Le 1er janvier 2025, l’administration américaine a renforcé son embargo technologique contre la Chine, doublant les surtaxes sur une large gamme de produits stratégiques – des semi-conducteurs aux équipements industriels. Pékin a répliqué dix jours plus tard avec une série de contre-mesures visant les produits agricoles américains, provoquant un nouvel épisode dans la guerre économique sino-américaine.
Par ailleurs, l’Iran, sous «pression maximale», subit des sanctions pour son soutien au Hamas, ses livraisons d’armes à la Russie, son appui aux Houthis et ses violations des droits de l’homme.
L’embargo est aujourd’hui un levier de puissance, une pression politique et un champ d’affrontement géopolitique.

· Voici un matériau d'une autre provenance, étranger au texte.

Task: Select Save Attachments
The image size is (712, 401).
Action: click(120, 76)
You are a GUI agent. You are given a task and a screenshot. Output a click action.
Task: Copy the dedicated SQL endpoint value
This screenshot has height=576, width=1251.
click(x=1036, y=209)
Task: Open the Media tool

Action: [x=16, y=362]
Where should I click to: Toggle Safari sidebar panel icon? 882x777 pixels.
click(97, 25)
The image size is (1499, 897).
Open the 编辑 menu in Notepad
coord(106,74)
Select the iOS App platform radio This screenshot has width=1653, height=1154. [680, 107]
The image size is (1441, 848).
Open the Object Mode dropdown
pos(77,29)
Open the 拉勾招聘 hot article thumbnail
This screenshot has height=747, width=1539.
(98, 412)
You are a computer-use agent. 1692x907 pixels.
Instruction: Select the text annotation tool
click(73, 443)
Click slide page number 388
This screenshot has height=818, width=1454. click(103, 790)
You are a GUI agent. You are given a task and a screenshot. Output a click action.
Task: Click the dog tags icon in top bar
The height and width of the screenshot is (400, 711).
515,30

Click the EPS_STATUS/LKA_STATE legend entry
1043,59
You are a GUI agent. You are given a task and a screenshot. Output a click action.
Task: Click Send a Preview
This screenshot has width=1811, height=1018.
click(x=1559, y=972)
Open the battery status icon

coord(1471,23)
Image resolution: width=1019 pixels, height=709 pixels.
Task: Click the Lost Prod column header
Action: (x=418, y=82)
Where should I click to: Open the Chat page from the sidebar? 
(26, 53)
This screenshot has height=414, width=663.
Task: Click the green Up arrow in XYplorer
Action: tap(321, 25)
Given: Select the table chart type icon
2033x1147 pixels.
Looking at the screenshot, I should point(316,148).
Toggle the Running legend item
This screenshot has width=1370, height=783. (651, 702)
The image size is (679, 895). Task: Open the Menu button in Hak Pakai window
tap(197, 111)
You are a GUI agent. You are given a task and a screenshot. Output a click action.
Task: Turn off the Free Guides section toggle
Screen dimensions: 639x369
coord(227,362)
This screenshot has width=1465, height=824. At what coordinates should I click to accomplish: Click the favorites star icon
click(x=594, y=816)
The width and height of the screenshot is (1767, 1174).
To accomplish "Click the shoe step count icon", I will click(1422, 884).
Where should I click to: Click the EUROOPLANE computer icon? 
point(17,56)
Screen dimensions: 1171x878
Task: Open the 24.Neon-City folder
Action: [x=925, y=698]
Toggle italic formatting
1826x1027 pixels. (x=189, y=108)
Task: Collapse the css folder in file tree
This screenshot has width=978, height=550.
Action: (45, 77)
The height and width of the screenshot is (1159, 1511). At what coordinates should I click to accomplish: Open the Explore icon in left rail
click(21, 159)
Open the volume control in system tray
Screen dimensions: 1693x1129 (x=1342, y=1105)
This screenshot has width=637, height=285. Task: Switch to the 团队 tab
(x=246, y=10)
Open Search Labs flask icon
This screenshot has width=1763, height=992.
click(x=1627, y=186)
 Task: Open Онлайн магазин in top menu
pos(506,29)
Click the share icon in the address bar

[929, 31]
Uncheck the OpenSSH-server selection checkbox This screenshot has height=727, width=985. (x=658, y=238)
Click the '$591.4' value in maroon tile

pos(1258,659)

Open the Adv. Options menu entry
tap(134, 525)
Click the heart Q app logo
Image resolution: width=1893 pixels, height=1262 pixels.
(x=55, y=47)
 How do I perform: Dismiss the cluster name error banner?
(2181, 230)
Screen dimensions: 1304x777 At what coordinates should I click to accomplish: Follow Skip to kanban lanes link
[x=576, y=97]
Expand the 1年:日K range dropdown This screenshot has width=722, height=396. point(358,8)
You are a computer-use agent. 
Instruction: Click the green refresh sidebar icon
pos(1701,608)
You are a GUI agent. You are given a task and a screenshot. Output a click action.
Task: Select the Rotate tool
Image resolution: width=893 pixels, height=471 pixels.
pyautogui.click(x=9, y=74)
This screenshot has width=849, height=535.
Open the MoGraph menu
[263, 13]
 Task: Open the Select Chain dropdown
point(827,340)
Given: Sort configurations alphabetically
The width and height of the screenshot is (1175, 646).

Aux origines du mot: empêcher, entraver, séquestrer
Le mot «embargo» entre en français au XVIIᵉ siècle. Il est emprunté à l’espagnol embargo, signifiant «empêchement, obstacle, séquestre», lui-même dérivé du verbe embargar, «empêcher, entraver». Ce verbe est apparenté au latin vulgaire imbarricare, formé sur barra, «barre».
À l’origine, le terme possède un sens strictement maritime. Il désigne l’acte par lequel un État retient dans ses ports les navires d’un pays étranger pour faire pression sur lui. Dès 1626, Richelieu évoque déjà un embargo destiné à bloquer la circulation de marchandises.
Au XVIIIᵉ siècle, le sens s’élargit: «mettre l’embargo» signifie désormais interdire l’exportation ou la libre circulation de biens stratégiques: blé, pétrole, matériel militaire.
Le mot est aussi utilisé au figuré: «mettre l’embargo sur une information», c’est en retarder la diffusion.

L’embargo, une arme politique
Aujourd’hui, l’embargo désigne l’une des mesures les plus radicales de la boîte à outils diplomatique. C’est une sanction, pouvant être décidée par un État souverain, une organisation internationale ou une coalition d’États.
Son objectif: contraindre, isoler, asphyxier ou punir un acteur étatique ou non étatique, sans recourir à la force militaire.
Selon les données compilées par Castellum.AI, l’usage des sanctions a littéralement changé d’échelle durant les dernières décennies. Dans les années 1990, elles ne visaient que quelques États, alors qu’en 2024, près de 27% des pays du monde étaient sous sanction.
Le même rapport souligne que les États-Unis ont imposé, à eux seuls, plus de sanctions en 2024 que toutes les autres grandes juridictions réunies, confirmant leur domination en la matière. Cette suprématie tient, en grande partie, au rôle stratégique de l’Office of Foreign Assets Control (Ofac), devenu l’un des leviers les plus puissants de la politique étrangère américaine.
Instrument de pression ou d’ingérence?
À double tranchant, l’embargo oscille ainsi entre levier politique et instrument d’ingérence. Conçu pour infléchir des comportements étatiques et préserver un ordre international, il sert aussi – de plus en plus – des stratégies de puissance, redessine les sphères d’influence et accélère la formation de nouveaux blocs géopolitiques.
Les États ciblés apprennent à contourner la contrainte, souvent en forgeant des alliances inédites. Des coopérations alternatives naissent.
Reste alors une question centrale: dans un monde où l’économie devient champ de bataille, l’embargo protège-t-il réellement la paix… ou contribue-t-il à redéfinir la géopolitique du pouvoir?